In practical terms, the court accepted that the clients’ across‑the‑board file withdrawals were a natural result of the arson and gun attacks on the premises—an event that interrupted the business—and that “interruption” did not necessarily exclude a closure that, in fact, extended through the indemnity period. The court found the insurers’ immediate pull of files was sufficiently related to the arson and gun attacks on the building to constitute a result of the criminally caused property loss, and that “interruption” was not confined to purely temporary closures.
Bad Faith Claim Rejected
The Court rejected the claim that Certas acted in bad faith but had this to say on the subject: “The quantum of the business loss indemnity was never properly adjusted by Certas. I do not agree with Carr Law’s submission that this amounted to bad faith claims handling. While I do question the lack of a formal coverage denial letter, the prejudice to Carr Law is likely reflected in additional legal expenses in preparation of the pleadings and affidavits. I will therefore restrict my decision to the coverage issue and decline to find that Certas acted in bad faith. I appreciate that Certas’ rush to the front of the line to withdraw their files may have added salt to Carr Law’s wound. However, ultimately that conduct was evidence supporting Carr Law’s position that the business loss was a result of the arson and gun attacks on the building and not an independent or subjective response to the overall situation.”
Outcome: Coverage Declared, Quantum to Follow
Certas’ summary judgment motion was dismissed. The court declared that Carr Law’s BI coverage extends beyond the time needed to repair the front doors and other damage, up to the 12‑month indemnity period, with the amount of loss to be determined later.
Comment
This summary does not do justice to Justice Akajaki’s analysis, laced with humourous observations that are both legally and historically accurate. He draws from his deep pre-appointment experience as a defence counsel. In this judgment, he deftly applied this compelling fact pattern against the wording of the Certas business interruption coverage, producing a terrific primer as to the meaning of “interruption “and “as a result of.” He did not hesitate to lean into his own experience and perhaps the evidence before him when he stated the truism: “An insurance defence litigation firm cannot simply reopen and start new lawsuits for it to defend; in the way a restaurant can reopen to the public or a factory can resume manufacturing.

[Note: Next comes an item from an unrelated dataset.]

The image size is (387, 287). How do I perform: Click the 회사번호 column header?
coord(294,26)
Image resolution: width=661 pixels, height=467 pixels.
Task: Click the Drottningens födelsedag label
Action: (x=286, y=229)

It cannot rely on advertising to bring in new files. Having devoted the practice to a niche, this firm also had no real prospect of reforming as a general insurance law firm within 12 months.”
This summary is premised upon the facts as recited in the judgment, supplemented by CBC and CTV news reports and an in-depth article by Simon Lewswen The Violent Life of a Tow Truck Driver, published in Toronto Life magazine, February 5, 2026.